- Theatrical release poster
- French: Cette musique ne joue pour personne
- Directed by: Samuel Benchetrit
- Screenplay by: Samuel Benchetrit; Gábor Rassov;
- Adaptation by: Samuel Benchetrit
- Dialogue by: Samuel Benchetrit
- Produced by: Julien Madon
- Starring: François Damiens; Ramzy Bedia; Vanessa Paradis; Gustave Kervern; JoeyStarr; Bouli Lanners; Valeria Bruni Tedeschi; Vincent Macaigne;
- Cinematography: Pierre Aïm; David Quesemand (segment "India");
- Edited by: Clémence Diard
- Music by: Jeanne Trellu
- Production companies: A Single Man Productions; UGC; JM Films; Gapbusters; Shelter Prod; RTBF; Proximus; VOO; BeTV; Movie Pictures; Pictanovo;
- Distributed by: UGC Distribution
- Release dates: 10 July 2021 (Cannes); 29 September 2021 (France);
- Running time: 107 minutes
- Countries: France; Belgium;
- Language: French
- Box office: $655,228

= Love Songs for Tough Guys =

2021 film by Samuel Benchetrit

Love Songs for Tough Guys (Cette musique ne joue pour personne) is a 2021 romantic comedy film co-written and directed by Samuel Benchetrit. It stars François Damiens, Ramzy Bedia, Vanessa Paradis, Gustave Kervern, JoeyStarr, Bouli Lanners, Valeria Bruni Tedeschi and Vincent Macaigne. The film follows an aging gang of crooks who have to deal with a younger gang on their turf.

The film had its world premiere in the Cannes Premiere section of the Cannes Film Festival on 10 July 2021. It was released in France on 29 September 2021 by UGC Distribution.

==Premise==
An aged criminal gang do their illegal business at a shipping port in Northern France. An accountant owes money to the boss. One of the gang members is sent to track him down and is somehow roped into taking part in a play. They have to deal with the actions of a gang on the same port who are much younger and take shots at them.

==Cast==
- François Damiens as Jeff
- Vanessa Paradis as Suzanne
- JoeyStarr as Jesus
- Valeria Bruni Tedeschi as Katia
- Constance Rousseau as Roxanne
- Jules Benchetrit as Rudy
- Ramzy Bedia as Neptune
- Gustave Kervern as Jacky
- Bouli Lanners as Poussin
- Raphaelle Doyle as Jessica
- Vincent Macaigne as Eric Lamb

==Production==
The film is a French-Belgian production. It was staged by A Single Man Productions and JM Films. It was directed by Samuel Benchetrit who also wrote the screenplay with Gábor Rassov. The cinematographer was Pierre Aïm. The editing was done by Clémence Diard. It was produced by Julien Madon, with co-producers, Joseph Rouschop and Jean-Yves Roubin.

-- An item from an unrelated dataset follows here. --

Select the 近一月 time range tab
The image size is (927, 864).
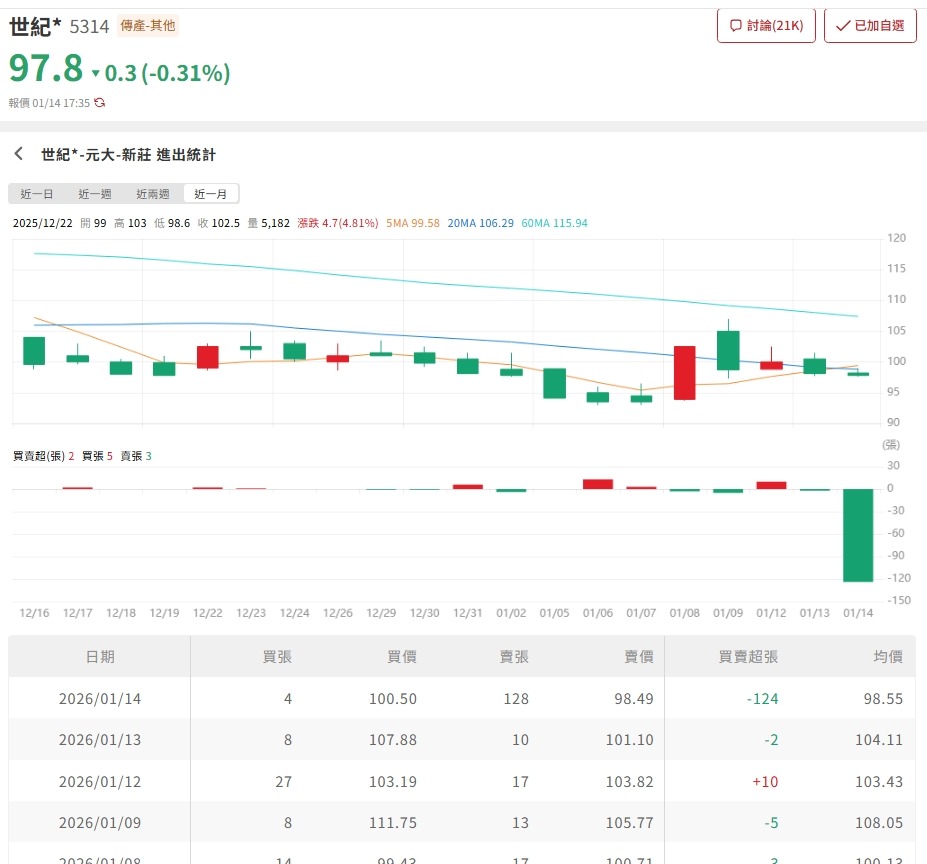point(211,194)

Principal photography began in July 2019 in Longpont-sur-Orge, with filming taking place in Dunkirk as well.

==Reception==
Davide Abbatescianni of Cineuropa felt that the plot is "quite uneven, but Benchetrit tries to unite the characters by choosing the overarching theme of the search for love", adding that "[t]he feeling one gets, however, is one of watching more of a juxtaposition of scenes and situations that are rarely coherent in terms of the narration." Matilda Marseillaise noted the aging gang members finding their softer sides while struggling to suppress their violent natures which occasionally come up. Calling it a joy to watch, the reviewer also said it was a "thoroughly enjoyable comedic journey into the lives of men finding their softer sides".